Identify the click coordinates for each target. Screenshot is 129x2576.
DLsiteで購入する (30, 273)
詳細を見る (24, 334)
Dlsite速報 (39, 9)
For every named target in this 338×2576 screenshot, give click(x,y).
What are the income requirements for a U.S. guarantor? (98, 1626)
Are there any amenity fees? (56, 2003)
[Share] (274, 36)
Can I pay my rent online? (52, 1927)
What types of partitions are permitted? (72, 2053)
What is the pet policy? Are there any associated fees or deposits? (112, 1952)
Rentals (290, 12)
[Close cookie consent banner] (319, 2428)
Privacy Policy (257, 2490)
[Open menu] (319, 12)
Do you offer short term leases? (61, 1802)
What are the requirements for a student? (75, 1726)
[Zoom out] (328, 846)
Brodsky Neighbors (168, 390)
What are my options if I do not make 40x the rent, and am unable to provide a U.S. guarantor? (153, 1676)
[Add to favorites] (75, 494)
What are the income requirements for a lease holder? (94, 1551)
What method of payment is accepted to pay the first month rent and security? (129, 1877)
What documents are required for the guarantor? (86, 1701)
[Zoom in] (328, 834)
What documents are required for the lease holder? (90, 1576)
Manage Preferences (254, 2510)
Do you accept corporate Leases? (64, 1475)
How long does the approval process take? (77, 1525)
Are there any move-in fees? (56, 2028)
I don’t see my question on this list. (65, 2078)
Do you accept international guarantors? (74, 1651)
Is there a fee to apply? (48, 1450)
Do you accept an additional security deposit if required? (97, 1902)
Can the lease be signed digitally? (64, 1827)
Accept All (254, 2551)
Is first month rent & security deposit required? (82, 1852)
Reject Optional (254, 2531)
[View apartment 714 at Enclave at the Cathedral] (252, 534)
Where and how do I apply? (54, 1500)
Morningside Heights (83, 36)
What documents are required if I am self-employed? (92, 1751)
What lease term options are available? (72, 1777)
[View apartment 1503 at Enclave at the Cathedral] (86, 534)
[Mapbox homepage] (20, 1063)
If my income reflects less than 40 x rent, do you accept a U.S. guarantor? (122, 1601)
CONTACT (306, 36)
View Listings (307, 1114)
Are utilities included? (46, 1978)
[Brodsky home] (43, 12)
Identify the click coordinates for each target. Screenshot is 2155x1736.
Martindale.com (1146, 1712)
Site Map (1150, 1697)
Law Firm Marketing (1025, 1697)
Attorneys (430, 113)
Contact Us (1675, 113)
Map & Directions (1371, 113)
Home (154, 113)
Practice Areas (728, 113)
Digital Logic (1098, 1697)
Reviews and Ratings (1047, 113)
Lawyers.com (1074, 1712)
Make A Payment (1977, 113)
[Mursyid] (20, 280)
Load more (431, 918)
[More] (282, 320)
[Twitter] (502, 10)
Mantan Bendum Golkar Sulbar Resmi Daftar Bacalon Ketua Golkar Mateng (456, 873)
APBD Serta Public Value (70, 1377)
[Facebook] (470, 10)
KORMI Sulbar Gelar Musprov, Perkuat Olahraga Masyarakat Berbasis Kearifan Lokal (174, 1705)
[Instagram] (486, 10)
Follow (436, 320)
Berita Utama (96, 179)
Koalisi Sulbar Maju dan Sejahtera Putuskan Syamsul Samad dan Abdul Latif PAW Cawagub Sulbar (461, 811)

**TASK TO CARRY OUT:** Each line above must be retyped exactly.

**ANSWER SECTION:**
Identify the click coordinates for each target. Screenshot is 129x2576.
DLsiteで購入する (30, 273)
詳細を見る (24, 334)
Dlsite速報 (39, 9)
For every named target in this 338×2576 screenshot, give click(x,y).
What are the income requirements for a U.S. guarantor? (98, 1626)
Are there any amenity fees? (56, 2003)
[Share] (274, 36)
Can I pay my rent online? (52, 1927)
What types of partitions are permitted? (72, 2053)
What is the pet policy? Are there any associated fees or deposits? (112, 1952)
Rentals (290, 12)
[Close cookie consent banner] (319, 2428)
Privacy Policy (257, 2490)
[Open menu] (319, 12)
Do you offer short term leases? (61, 1802)
What are the requirements for a student? (75, 1726)
[Zoom out] (328, 846)
Brodsky Neighbors (168, 390)
What are my options if I do not make 40x the rent, and am unable to provide a U.S. guarantor? (153, 1676)
[Add to favorites] (75, 494)
What are the income requirements for a lease holder? (94, 1551)
What method of payment is accepted to pay the first month rent and security? (129, 1877)
What documents are required for the guarantor? (86, 1701)
[Zoom in] (328, 834)
What documents are required for the lease holder? (90, 1576)
Manage Preferences (254, 2510)
Do you accept corporate Leases? (64, 1475)
How long does the approval process take? (77, 1525)
Are there any move-in fees? (56, 2028)
I don’t see my question on this list. (65, 2078)
Do you accept international guarantors? (74, 1651)
Is there a fee to apply? (48, 1450)
Do you accept an additional security deposit if required? (97, 1902)
Can the lease be signed digitally? (64, 1827)
Accept All (254, 2551)
Is first month rent & security deposit required? (82, 1852)
Reject Optional (254, 2531)
[View apartment 714 at Enclave at the Cathedral] (252, 534)
Where and how do I apply? (54, 1500)
Morningside Heights (83, 36)
What documents are required if I am self-employed? (92, 1751)
What lease term options are available? (72, 1777)
[View apartment 1503 at Enclave at the Cathedral] (86, 534)
[Mapbox homepage] (20, 1063)
If my income reflects less than 40 x rent, do you accept a U.S. guarantor? (122, 1601)
CONTACT (306, 36)
View Listings (307, 1114)
Are utilities included? (46, 1978)
[Brodsky home] (43, 12)
Identify the click coordinates for each target. Screenshot is 2155x1736.
Martindale.com (1146, 1712)
Site Map (1150, 1697)
Law Firm Marketing (1025, 1697)
Attorneys (430, 113)
Contact Us (1675, 113)
Map & Directions (1371, 113)
Home (154, 113)
Practice Areas (728, 113)
Digital Logic (1098, 1697)
Reviews and Ratings (1047, 113)
Lawyers.com (1074, 1712)
Make A Payment (1977, 113)
[Mursyid] (20, 280)
Load more (431, 918)
[More] (282, 320)
[Twitter] (502, 10)
Mantan Bendum Golkar Sulbar Resmi Daftar Bacalon Ketua Golkar Mateng (456, 873)
APBD Serta Public Value (70, 1377)
[Facebook] (470, 10)
KORMI Sulbar Gelar Musprov, Perkuat Olahraga Masyarakat Berbasis Kearifan Lokal (174, 1705)
[Instagram] (486, 10)
Follow (436, 320)
Berita Utama (96, 179)
Koalisi Sulbar Maju dan Sejahtera Putuskan Syamsul Samad dan Abdul Latif PAW Cawagub Sulbar (461, 811)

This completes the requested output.